COVID-19 restrictions may have made our universe feel small when confined to our homes and neighborhoods, but the protests remind us that globalization is not merely an economic phenomenon. Its flattening effect is intensified through social media and other forms of communication, which alerted likeminded global citizens to take to the streets as they shirked off fears of infection.

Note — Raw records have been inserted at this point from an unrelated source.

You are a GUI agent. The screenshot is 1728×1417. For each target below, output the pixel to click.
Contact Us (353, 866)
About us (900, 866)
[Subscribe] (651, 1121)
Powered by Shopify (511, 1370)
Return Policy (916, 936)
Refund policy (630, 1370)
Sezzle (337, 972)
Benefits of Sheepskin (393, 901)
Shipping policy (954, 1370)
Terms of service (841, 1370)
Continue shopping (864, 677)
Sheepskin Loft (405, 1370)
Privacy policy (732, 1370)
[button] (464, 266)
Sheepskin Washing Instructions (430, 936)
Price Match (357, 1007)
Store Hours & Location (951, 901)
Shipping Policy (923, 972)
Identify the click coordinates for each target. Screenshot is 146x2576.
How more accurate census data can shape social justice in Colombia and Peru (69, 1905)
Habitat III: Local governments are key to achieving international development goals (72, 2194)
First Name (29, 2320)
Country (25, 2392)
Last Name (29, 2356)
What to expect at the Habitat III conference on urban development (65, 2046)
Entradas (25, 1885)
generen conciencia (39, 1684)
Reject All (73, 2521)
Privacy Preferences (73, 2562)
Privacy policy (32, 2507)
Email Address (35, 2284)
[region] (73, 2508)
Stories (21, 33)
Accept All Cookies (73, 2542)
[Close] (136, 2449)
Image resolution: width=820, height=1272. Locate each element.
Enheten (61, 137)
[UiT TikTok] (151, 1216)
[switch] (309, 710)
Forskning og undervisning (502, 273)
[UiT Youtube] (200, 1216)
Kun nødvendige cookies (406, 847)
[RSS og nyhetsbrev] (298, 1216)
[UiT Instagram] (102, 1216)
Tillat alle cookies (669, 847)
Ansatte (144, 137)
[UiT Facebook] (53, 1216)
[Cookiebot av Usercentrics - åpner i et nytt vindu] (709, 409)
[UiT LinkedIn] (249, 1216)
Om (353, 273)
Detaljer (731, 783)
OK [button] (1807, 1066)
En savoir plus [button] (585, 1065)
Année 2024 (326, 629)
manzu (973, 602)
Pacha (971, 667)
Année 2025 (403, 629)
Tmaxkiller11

Globalization is multidimensional, with each dimension moving at different speeds. Localization and regionalization may come to replace the 20th-century conception of economic globalization faster than we may expect. This would mean wide-reaching and difficult-to- reverse changes to the infrastructure and public perception of such disparate sectors as leisure

travel, trade, and services. Whether these changes will become apparent in ten weeks or ten months, no one knows for sure.

Globalized means of communications, however, are unlikely to be slowed by a virus or trade collapse. They have permanently shrunk time and space, making us continuously aware of the achievements and struggles of others across the world, especially when an event, that is both painfully common and tragic, unite us.